The pensioner explained that the letter states the state pension income ‘is taxable, but tax is not taken off the payments before they are paid to you’. Mr Selby kindly stepped in to clarify the rules surrounding the state pension.
He stated: “In terms of taxation, your state pension does count towards your income for income tax purposes but is not directly taxed. In the jargon, you might be told that the payment is made ‘net of tax’, which simply means without any income tax being deducted.
“It’s probably easiest to illustrate how this works with an example. Consider someone who hasn’t accumulated a 35-year National Insurance record necessary to receive the full state pension amount and so is entitled to a reduced state pension worth £9,000 per year.”
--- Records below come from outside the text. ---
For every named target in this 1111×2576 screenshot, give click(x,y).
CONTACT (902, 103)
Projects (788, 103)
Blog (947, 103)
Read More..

“No tax will be deducted from this income directly, but it will still consume £9,000 of their personal allowance (below which the income tax rate is 0 per cent), which in 2024/25 is set at £12,570.”
Your State Pension income is considered taxable earnings. However, it’s paid without any tax deductions. This implies that your private pension provider usually pays any Income Tax you owe, reducing your other pension income before you receive it ,reports Birmingham Live.
Your tax code informs your provider about the tax you must pay.
For instance, if you receive £5,000 annually from your private pension and £11,500 from the State Pension, your private pension provider will typically pay any tax you owe on the total £16,500 you receive.
If you don’t have other income sources and earn enough to be liable for tax, you’ll need to settle any tax yourself.